Maggie8’s music evoked nostalgia

PHOTO: M. VEDHAN

SOFTLY STRUMMING Mark and Nivedita at the concert

Maggie8 — a two member band (the truncated version of the original band which consists of a trumpet, piano and drums; due to logistical issues they couldn’t bring everyone down here to Chennai) made up of Mark on the banjo, and Nivedita, on the bass guitar, enchanted the audience who had assembled at the Alliance Française, braving the rains and the maddening evening rush-hour traffic.

The show was named ‘A Gust in August’ and as someone said at the end: it truly lived up to its name.
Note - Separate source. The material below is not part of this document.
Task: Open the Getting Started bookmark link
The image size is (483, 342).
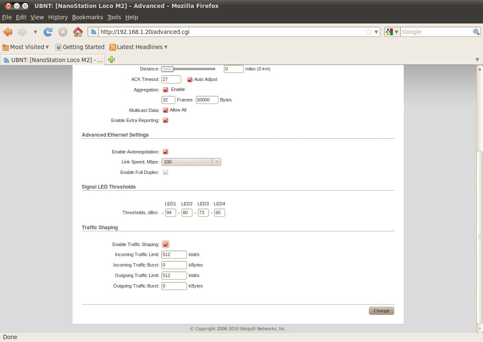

Notes fell down from Mark’s banjo and Nivedita’s bass like raindrops falling outside and the music rose up in whiffs, coiling and moving up, filling the audience like the smell of earth after the rains and transporting them to the lost place of their imaginations, evoking nostalgia and heart-ache in turns. All this came coated with a generous dollop of mellifluous harmonies sung by the duo who took turns to sing the bass and the high-octave parts, to ease the beautiful pain caused by the music, because as Mark described their music later, it was essentially tragic, mournful and ethereal — qualities more easily associated with loss and absence. This was reinforced by the projection that went on in the background, a sort of visual counterpoint to the music since it showed footage from a carnival that featured exaggerated, exuberant celebrations. (This post-modern ironical treatment of the music by juxtaposing it against footage not necessarily relevant to it can be found in the films of Oliver Stone and Quentin Tarantino — remember Nusrat Fateh Ali Khan singing in the background during the jail-break sequence in “Natural Born Killers”, whereas in “Reservoir Dogs”, Tarantino accepted that using 1970s music was to emphasise the orgiastic violence through counterpoint.)

The band mostly played their self-compositions characterised by the Beatlesque harmonies they seemed to specialise in although Nivedita did tend to go off-key at times. One could sense a lack of practice in her bass-playing as well but as she had picked up the instrument just a year ago, she still has time to improve. Mark seemed the more professional of the two as he sang and played with panache and perfection.

Most of their songs had both Hindi and English lyrics and the content varied from the sublime ‘Nightly Eyes’ — a lovely piece of songwriting and singing from Nivedita that reminded one of S.D. Burman’s songs; she said the song was to prove to her father that the money he paid for her violin lessons ‘hadn’t gone down the drain’ — to the bizarre like the one about a man who married his goat.

The duo’s future plans after they return to England include cutting an album, although they are yet to sign a they still don’t have a contractwith a music company.